Catholic Minister
Unlike in several Protestant churches, in the Roman Catholic Church the term minister is not commonly used to refer to a member of the clergy nor is it a common term of address.
In some parishes of the Catholic church in the USA there are Ministers of Hospitality, Ministers of Music, etc. Lectors who read scriptural passages to the congregation are also among those called lay ministers or liturgical ministers. These are lay persons; they are not ordained, nor is the word minister used as a form of address in speaking to them. In the USA, and to a lesser extent in other countries, Catholic deacons, priests, and bishops are sometimes called ordained ministers.
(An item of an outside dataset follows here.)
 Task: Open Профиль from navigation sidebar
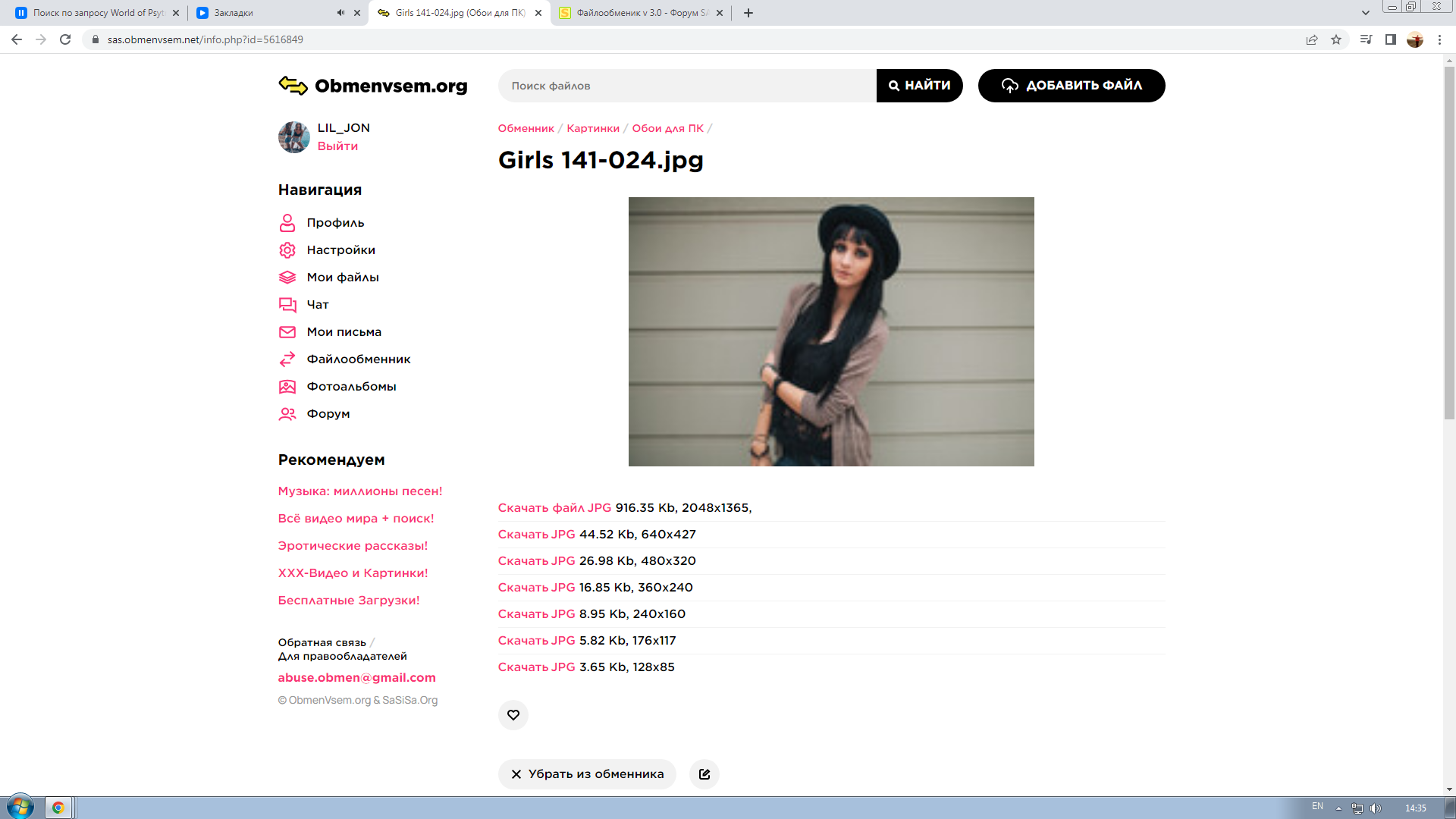pyautogui.click(x=335, y=223)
One who administers a sacrament is a minister of that sacrament in the sense that he is a provider or conduit of the sacrament.
The term minister is used in that sense to refer to the following:
- Ordained persons, i.e., deacons, priests, and bishops.
- Ministers of baptism: Deacons, priests, and bishops may licitly baptize. A lay person may licitly baptize in emergencies, i.e., may baptize a person who is about to die when no clergyman can be summoned. A properly performed baptism by a lay person is valid even when it is illicit, and that person is then the minister of that sacrament.
- Only a priest or a bishop can consecrate the eucharistic elements -- bread and wine. (Can as opposed to may means that we speak here of validity rather than of licitness. Unlike an illicit baptism by a lay person, an illicit eucharistic consecration by a lay person has no validity, and the same is true of four of the other sacraments, matrimony being the one exception.) Deacons may ordinarily distribute communion after the consecration by a priest. Only a priest or bishop can validly administer the sacraments of reconciliation and anointing of the sick.
- Only a bishop can validly ordain. Normally only a bishop can licitly confirm, although in unusual circumstances a parish priest may do so.
- In the case of matrimony, the deacon, priest, or bishop who officiates is not the minister of the sacrament; the bride and groom administer that sacrament to each other.
- Extraordinary ministers of communion are lay persons who help distribute communion to parishioners when there are not enough "ordinary" ministers of communion, i.e., priests or deacons.